Would you please retype, exactly, the lines of the listing below between the line with "Tap the Robert D'Mello name label" and the line with "You are a computer-use agent. Screen", inclusive?

## Records for the task
__________
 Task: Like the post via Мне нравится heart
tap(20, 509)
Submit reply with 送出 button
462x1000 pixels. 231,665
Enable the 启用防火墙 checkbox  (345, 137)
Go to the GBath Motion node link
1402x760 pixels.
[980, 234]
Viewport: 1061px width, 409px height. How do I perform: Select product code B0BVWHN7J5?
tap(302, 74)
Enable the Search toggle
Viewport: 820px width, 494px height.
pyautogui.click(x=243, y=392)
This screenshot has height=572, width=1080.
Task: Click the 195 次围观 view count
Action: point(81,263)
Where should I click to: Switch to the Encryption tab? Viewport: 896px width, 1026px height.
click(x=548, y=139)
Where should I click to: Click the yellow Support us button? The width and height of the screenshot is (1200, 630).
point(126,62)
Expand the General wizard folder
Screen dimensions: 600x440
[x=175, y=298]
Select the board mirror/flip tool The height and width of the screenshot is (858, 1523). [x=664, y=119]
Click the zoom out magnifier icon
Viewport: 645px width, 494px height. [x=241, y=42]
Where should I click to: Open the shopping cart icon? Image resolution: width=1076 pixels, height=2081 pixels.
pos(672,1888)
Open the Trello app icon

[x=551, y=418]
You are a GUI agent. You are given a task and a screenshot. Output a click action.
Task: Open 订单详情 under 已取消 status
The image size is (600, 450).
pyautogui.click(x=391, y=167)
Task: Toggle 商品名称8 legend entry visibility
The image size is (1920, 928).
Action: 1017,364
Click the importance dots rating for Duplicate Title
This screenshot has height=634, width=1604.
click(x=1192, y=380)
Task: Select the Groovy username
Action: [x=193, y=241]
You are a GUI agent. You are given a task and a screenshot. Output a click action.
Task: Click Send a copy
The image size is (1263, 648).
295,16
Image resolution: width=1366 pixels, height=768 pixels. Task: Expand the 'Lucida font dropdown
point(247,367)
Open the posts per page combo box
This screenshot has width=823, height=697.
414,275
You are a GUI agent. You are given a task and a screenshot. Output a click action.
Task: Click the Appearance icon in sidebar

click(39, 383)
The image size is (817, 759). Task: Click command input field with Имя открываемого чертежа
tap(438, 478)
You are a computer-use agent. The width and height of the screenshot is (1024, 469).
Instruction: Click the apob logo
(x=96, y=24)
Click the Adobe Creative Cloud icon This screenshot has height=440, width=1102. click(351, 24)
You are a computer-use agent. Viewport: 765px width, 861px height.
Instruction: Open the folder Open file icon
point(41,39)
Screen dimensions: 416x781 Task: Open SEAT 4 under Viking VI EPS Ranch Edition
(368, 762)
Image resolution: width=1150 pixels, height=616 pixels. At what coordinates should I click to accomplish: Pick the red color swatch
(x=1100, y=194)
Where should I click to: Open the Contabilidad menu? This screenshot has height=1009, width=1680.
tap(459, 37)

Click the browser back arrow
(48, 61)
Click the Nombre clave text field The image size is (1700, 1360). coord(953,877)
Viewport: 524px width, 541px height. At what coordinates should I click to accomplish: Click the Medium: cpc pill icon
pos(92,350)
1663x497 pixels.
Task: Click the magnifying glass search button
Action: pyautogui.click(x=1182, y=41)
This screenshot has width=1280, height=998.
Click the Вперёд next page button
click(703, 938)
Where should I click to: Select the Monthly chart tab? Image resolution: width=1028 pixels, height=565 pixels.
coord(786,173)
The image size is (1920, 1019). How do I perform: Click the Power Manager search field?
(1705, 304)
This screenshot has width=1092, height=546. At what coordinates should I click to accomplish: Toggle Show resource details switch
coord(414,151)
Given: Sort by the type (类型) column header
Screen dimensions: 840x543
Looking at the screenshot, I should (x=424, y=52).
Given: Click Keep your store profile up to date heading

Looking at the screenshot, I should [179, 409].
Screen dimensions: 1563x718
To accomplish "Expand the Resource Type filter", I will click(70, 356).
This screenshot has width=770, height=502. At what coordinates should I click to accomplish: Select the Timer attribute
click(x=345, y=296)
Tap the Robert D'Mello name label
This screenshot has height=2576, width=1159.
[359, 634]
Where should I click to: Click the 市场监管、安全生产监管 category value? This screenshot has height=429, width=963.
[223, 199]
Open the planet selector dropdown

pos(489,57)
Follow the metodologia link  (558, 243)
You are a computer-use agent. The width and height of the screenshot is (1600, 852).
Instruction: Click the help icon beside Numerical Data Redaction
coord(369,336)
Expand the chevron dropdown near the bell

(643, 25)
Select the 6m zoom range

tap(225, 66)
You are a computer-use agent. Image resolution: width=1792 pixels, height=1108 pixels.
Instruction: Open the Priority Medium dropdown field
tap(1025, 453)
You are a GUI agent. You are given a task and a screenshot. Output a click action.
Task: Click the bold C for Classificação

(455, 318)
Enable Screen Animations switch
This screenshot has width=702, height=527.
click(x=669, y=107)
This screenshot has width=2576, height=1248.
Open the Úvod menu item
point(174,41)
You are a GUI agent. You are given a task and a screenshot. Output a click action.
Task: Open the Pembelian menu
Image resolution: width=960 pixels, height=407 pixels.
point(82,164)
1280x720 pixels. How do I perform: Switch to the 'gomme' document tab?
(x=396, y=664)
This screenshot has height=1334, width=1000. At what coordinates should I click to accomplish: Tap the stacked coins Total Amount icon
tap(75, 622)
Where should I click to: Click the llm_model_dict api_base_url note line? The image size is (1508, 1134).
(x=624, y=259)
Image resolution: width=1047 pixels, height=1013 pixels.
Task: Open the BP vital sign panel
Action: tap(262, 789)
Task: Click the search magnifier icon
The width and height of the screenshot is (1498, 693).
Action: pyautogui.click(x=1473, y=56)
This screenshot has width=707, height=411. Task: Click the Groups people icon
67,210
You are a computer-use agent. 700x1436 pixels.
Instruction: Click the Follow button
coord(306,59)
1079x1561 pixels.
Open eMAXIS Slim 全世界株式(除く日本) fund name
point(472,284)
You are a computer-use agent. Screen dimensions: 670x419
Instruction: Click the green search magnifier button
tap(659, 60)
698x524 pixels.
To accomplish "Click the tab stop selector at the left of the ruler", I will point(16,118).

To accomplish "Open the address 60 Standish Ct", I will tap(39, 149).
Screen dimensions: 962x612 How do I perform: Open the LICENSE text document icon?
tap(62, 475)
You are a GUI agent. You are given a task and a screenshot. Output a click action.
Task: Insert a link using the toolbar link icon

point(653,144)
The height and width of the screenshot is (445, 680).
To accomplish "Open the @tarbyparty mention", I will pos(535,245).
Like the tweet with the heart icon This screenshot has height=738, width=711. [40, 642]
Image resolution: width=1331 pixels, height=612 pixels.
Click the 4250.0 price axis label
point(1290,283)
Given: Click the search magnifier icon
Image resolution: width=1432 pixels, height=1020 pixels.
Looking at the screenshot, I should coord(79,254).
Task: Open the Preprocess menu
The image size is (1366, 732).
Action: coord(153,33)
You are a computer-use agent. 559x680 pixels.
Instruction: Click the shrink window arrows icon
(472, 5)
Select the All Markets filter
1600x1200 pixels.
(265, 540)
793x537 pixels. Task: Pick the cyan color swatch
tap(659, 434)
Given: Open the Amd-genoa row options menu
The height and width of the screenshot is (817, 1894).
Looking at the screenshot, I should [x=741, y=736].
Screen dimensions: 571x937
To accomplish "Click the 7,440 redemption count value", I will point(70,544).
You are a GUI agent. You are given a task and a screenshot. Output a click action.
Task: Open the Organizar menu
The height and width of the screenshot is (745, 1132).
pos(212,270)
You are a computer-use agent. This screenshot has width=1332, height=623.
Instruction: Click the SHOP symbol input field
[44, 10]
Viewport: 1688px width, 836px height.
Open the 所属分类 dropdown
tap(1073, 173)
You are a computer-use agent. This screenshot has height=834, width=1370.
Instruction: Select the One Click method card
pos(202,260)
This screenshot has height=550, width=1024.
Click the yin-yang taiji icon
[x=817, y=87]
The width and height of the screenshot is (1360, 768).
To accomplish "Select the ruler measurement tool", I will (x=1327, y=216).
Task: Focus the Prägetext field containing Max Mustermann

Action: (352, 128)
__________
## Solution below
Tap the Robert D'Mello name label
This screenshot has height=2576, width=1159.
[359, 634]
Where should I click to: Click the 市场监管、安全生产监管 category value? This screenshot has height=429, width=963.
[223, 199]
Open the planet selector dropdown

pos(489,57)
Follow the metodologia link  (558, 243)
You are a computer-use agent. The width and height of the screenshot is (1600, 852).
Instruction: Click the help icon beside Numerical Data Redaction
coord(369,336)
Expand the chevron dropdown near the bell

(643, 25)
Select the 6m zoom range

tap(225, 66)
You are a computer-use agent. Image resolution: width=1792 pixels, height=1108 pixels.
Instruction: Open the Priority Medium dropdown field
tap(1025, 453)
You are a GUI agent. You are given a task and a screenshot. Output a click action.
Task: Click the bold C for Classificação

(455, 318)
Enable Screen Animations switch
This screenshot has width=702, height=527.
click(x=669, y=107)
This screenshot has width=2576, height=1248.
Open the Úvod menu item
point(174,41)
You are a GUI agent. You are given a task and a screenshot. Output a click action.
Task: Open the Pembelian menu
Image resolution: width=960 pixels, height=407 pixels.
point(82,164)
1280x720 pixels. How do I perform: Switch to the 'gomme' document tab?
(x=396, y=664)
This screenshot has height=1334, width=1000. At what coordinates should I click to accomplish: Tap the stacked coins Total Amount icon
tap(75, 622)
Where should I click to: Click the llm_model_dict api_base_url note line? The image size is (1508, 1134).
(x=624, y=259)
Image resolution: width=1047 pixels, height=1013 pixels.
Task: Open the BP vital sign panel
Action: tap(262, 789)
Task: Click the search magnifier icon
The width and height of the screenshot is (1498, 693).
Action: pyautogui.click(x=1473, y=56)
This screenshot has width=707, height=411. Task: Click the Groups people icon
67,210
You are a computer-use agent. 700x1436 pixels.
Instruction: Click the Follow button
coord(306,59)
1079x1561 pixels.
Open eMAXIS Slim 全世界株式(除く日本) fund name
point(472,284)
You are a computer-use agent. Screen dimensions: 670x419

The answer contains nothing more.